Graphite is a visualization tool for monitoring metrics in your application. Made up of three components (Carbon, Whisper, and Graphite-web), its open source nature makes it easy to customize and tinker with. We wrote about building your own Graphite architecture here.
Graphite has a powerful querying API and a fairly feature-rich setup. It doesn’t capture its own metrics, but the Graphite metric protocol is often chosen the de facto format for many metrics gatherers, so feeding it data is rarely a problem. Using Graphite enables you to create an extensive range of views into your application.
Downsides: Graphite faces the standard downsides for open source tools (namely that setup costs and deployment issues are yours to shoulder). Additionally, Graphite can run into problems at higher scale thanks to design decisions it made for its Carbon and Whisper components. This one is a matter of preference, but many people aren’t too enthused with the default GUI either.
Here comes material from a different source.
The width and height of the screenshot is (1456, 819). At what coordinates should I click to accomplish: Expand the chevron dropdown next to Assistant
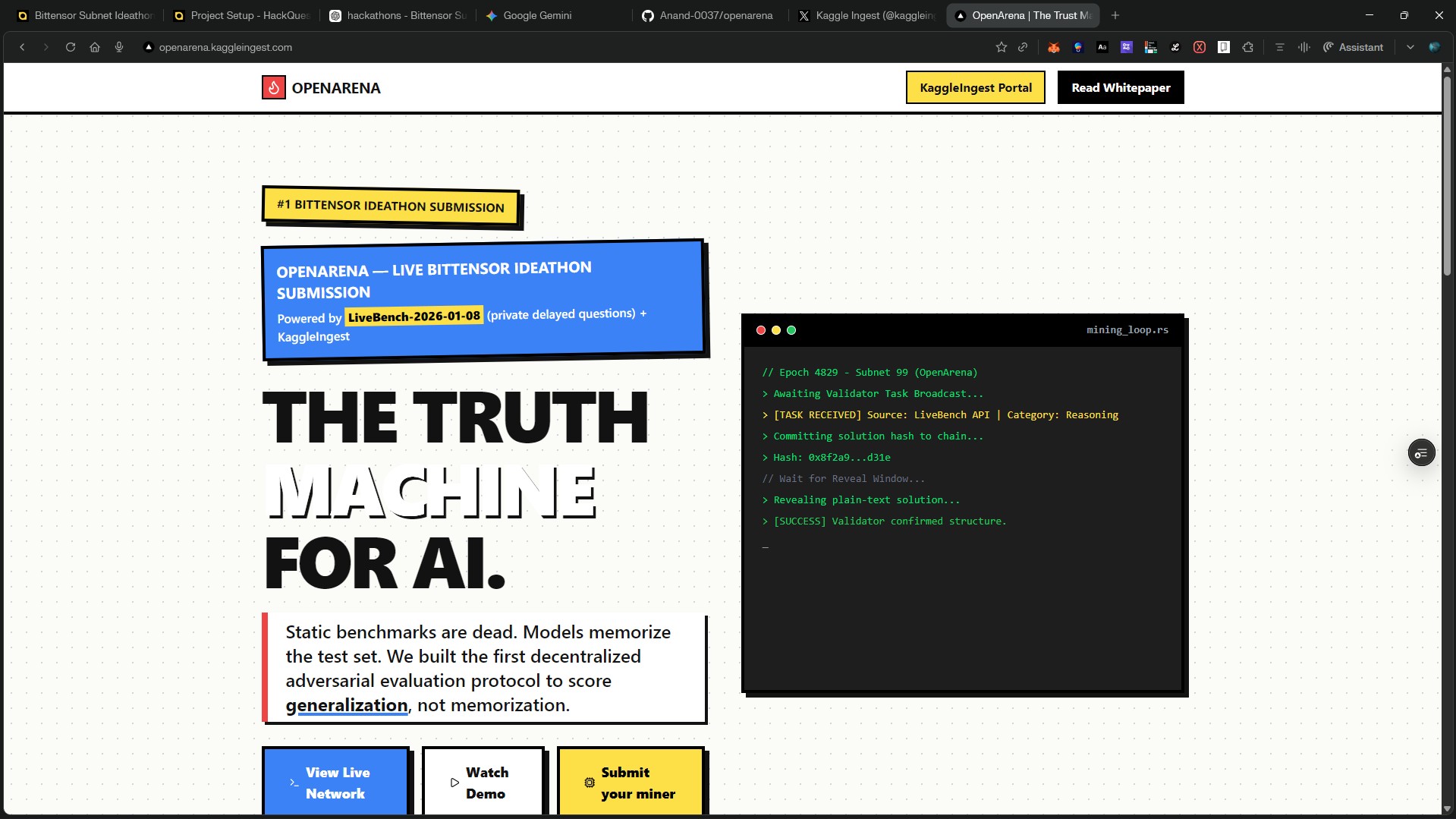click(1410, 47)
The Java Angle: Graphite is language agnostic, and there are many tools that can collect metrics from Java applications and send them to Graphite.
Takeaway: Graphite is a popular open source tool for visualizing and querying metrics you gather from your application. It has the standard open source downsides as well as some limitations around scaling, but both of those can be overcome in various ways if you’re willing to either pay or customize.
Monitoring tools are an essential inclusion in production environments today. Visualizing metrics, tracking errors, monitoring performance, and analyzing your application are all key activities for gaining insight into the workings of your application. Recognizing the need is easy, but choosing which monitoring tool or set of tools to use can be difficult.
The seven tools I wrote about here – Datadog, Ruxit, OverOps, Rollbar, Sensu, ELK Stack, and Graphite – are worthwhile tools to check out. They’re all either on the newer side or provide a valuable alternative to some of the larger tools out there. Part of choosing which tool to deploy is knowing where to start your search. The tools here make for a good starting point.